According to the Department of Justice, from October 2012 through October 2013, Robert Jacobsen sold homes with unpaid mortgages on them to unsuspecting homebuyers but eventually, authorities caught wind of the scheme.
According to the DOJ, Jacobsen’s scheme involved him creating a fictitious company called “American Brokers’ Conduit Corporation,” which was not related to an already-existing mortgage originator known as "American Brokers’ Conduit," which originated loans in the Bay Area.
The DOJ explained that Jacobsen used intermediaries to gain control of homes with mortgage liens that secured loans originated by the real “American Brokers’ Conduit,” and then Jacobsen would use intermediaries to sue the phony “American Brokers’ Conduit Corporation” in court, claiming that the legitimate mortgage liens were invalid.

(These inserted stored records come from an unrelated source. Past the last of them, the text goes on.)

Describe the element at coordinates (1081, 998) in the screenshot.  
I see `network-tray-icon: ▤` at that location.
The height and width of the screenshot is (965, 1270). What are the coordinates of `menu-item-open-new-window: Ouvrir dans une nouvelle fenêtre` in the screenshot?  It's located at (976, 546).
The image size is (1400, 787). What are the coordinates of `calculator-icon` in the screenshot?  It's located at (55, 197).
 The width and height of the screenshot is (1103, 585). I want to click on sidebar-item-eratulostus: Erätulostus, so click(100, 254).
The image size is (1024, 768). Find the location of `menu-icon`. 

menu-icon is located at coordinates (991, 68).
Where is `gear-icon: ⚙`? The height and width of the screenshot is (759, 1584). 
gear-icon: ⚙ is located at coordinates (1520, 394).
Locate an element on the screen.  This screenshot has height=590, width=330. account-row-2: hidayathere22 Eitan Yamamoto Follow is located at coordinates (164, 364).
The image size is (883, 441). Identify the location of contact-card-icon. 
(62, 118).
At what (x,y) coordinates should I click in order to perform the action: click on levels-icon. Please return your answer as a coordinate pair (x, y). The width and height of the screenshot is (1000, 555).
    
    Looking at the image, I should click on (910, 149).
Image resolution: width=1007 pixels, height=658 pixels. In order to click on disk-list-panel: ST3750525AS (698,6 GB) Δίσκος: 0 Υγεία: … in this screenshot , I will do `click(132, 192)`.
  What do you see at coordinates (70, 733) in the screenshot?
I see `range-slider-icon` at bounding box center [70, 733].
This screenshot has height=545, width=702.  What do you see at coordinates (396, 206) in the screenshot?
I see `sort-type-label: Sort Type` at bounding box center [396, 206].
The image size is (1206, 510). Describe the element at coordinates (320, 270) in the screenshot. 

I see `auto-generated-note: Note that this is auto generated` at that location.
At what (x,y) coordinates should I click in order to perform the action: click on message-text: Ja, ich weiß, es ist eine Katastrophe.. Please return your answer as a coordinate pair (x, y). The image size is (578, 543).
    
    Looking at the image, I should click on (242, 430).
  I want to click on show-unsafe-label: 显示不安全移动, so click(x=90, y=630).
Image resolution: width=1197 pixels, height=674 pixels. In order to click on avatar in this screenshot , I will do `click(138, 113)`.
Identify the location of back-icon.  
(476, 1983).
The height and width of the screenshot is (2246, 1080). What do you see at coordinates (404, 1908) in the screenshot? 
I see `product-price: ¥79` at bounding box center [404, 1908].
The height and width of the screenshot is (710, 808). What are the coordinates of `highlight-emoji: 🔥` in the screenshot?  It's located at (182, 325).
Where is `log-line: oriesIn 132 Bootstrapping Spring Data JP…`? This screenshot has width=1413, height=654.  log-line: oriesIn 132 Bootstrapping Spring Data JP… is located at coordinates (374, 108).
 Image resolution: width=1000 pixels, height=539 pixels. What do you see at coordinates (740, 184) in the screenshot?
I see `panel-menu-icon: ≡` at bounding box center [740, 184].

From the DOJ’s announcement:
As he controlled both the plaintiff and the defendant in these lawsuits, Jacobsen then instructed the attorneys for both sides to enter into stipulated judgments, signed by the courts, resolving the lawsuits by purporting to declare the mortgage liens invalid. In so doing, he omitted to tell the courts that neither he nor any other person involved in the lawsuits was a legitimate representative of either the real “American Brokers’ Conduit” or the then-current owners of the liens. Jacobsen filed those agreements with the relevant county recorder’s offices, to give the appearance to anyone conducting a title search that the liens had been declared invalid by a court, and then sold the homes to unsuspecting buyers without paying off the original loans on the homes.
Jacobsen was initially charged with 13 counts of wire fraud and money laundering but the remaining charges will be dropped if he maintains his part of the plea agreement, the DOJ said. As a result of his plea, Jacobsen was also ordered to forfeit a yacht he purchased with the sale proceeds and pay an undetermined restitution fee.